Jesus wept with Mary over Lazarus’ death in John 11 and He wept over the sin of Jerusalem in Matthew 23:37. He also wept in the Garden of Gethsemane in Matthew 26 and in this case He asked His disciples to weep with Him. It is very clear that we serve a passionate loving emotional Jesus who is the reflection of His Father Yahweh and He is very well able to walk with us through our own grief and suffering.
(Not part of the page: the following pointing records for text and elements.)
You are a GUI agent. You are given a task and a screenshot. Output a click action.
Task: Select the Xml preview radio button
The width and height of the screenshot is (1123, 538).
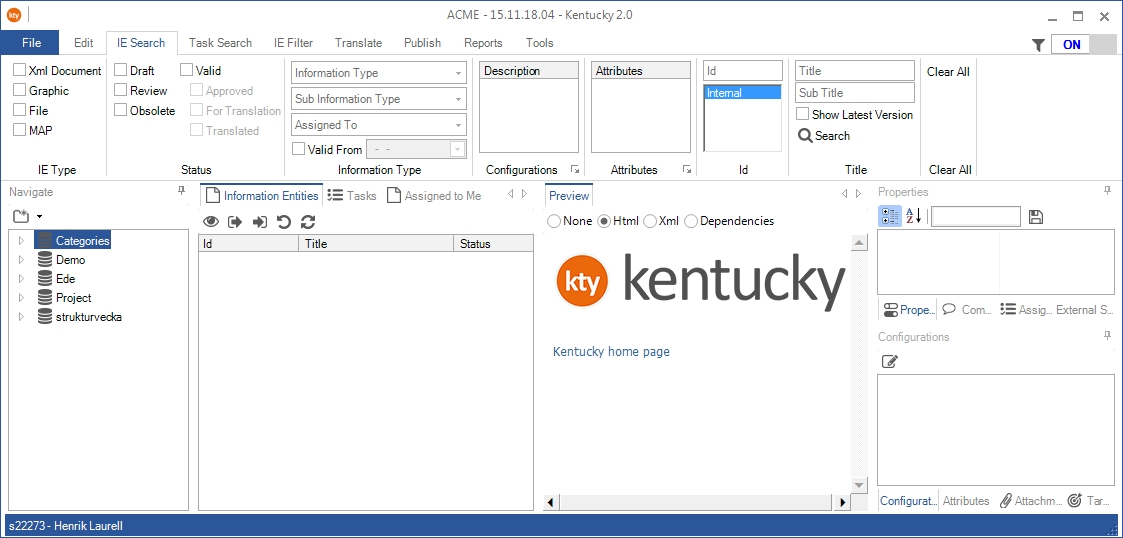click(x=650, y=221)
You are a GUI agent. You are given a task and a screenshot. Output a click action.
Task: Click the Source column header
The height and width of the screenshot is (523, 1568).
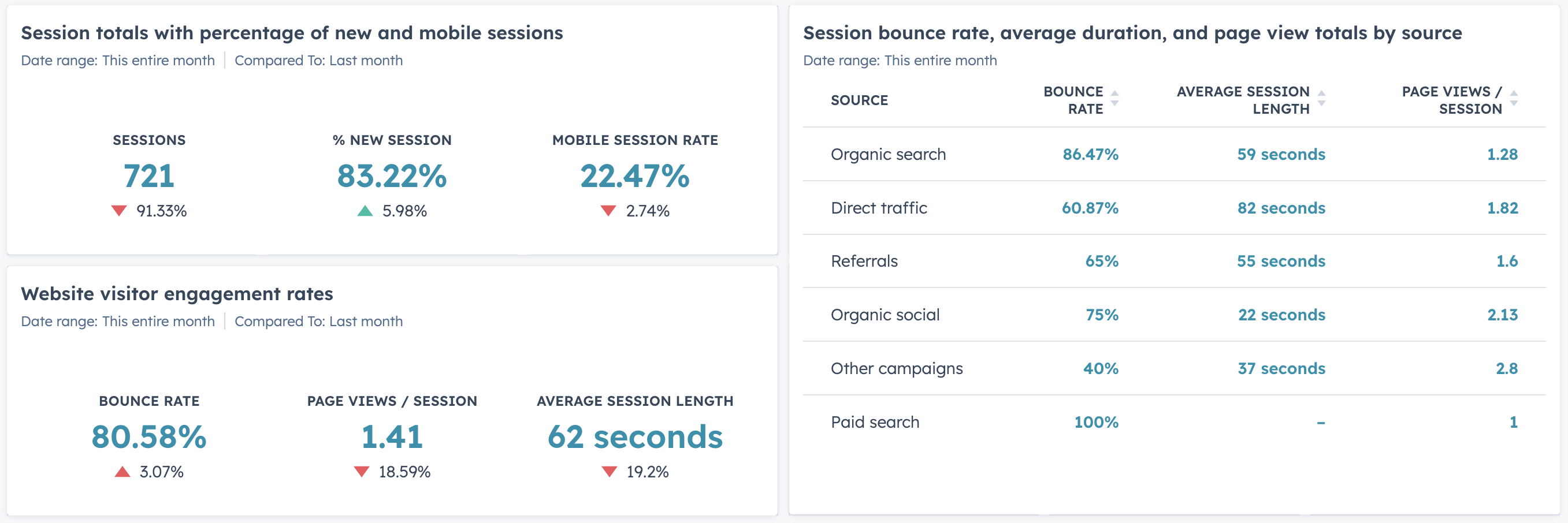click(x=859, y=100)
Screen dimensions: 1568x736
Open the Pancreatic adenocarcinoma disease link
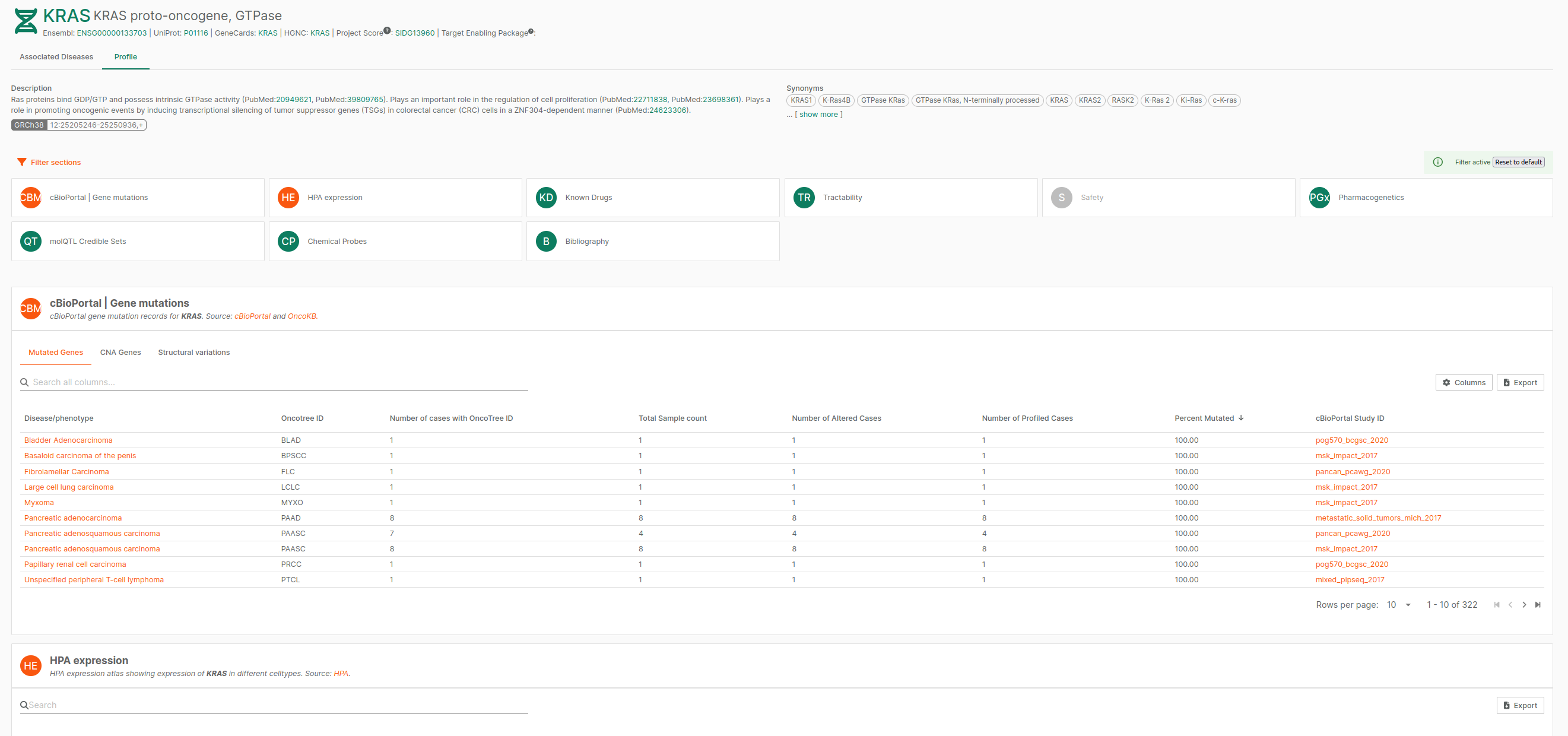[73, 518]
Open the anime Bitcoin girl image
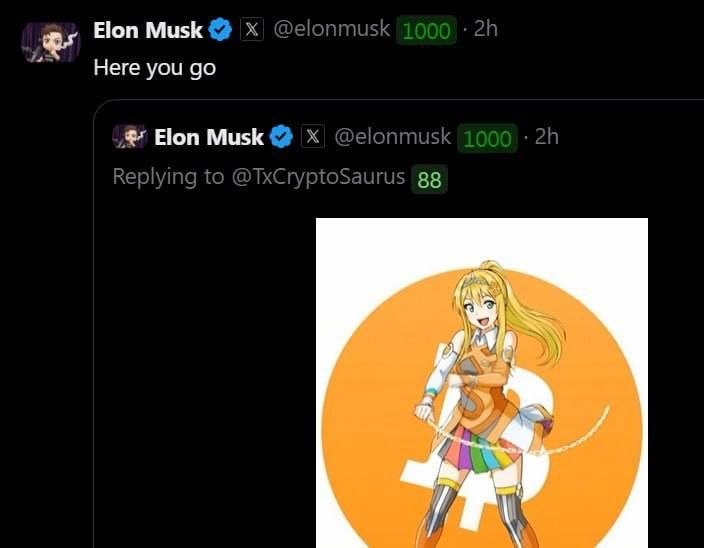 pos(482,385)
Somewhere this truth has been lost in much of the church today. We are taught to “just have faith, trust God, speak life, praise Him in the storm, serve others, you will feel better” and grief gets shoved into a corner of our hearts to marinate there until it explodes out of control because we were never given permission to experience it fully and give it a voice. Why? well, grief makes people uncomfortable. When considering what the Lord says about it, clearly this belief goes against not only what God says, but His nature. He does not only want our praise, He wants our sadness, He does not only want the “good and pleasant” parts of us, but our “ugly” as well. When we give Him our “whole” heart, we give him the good and bad parts together.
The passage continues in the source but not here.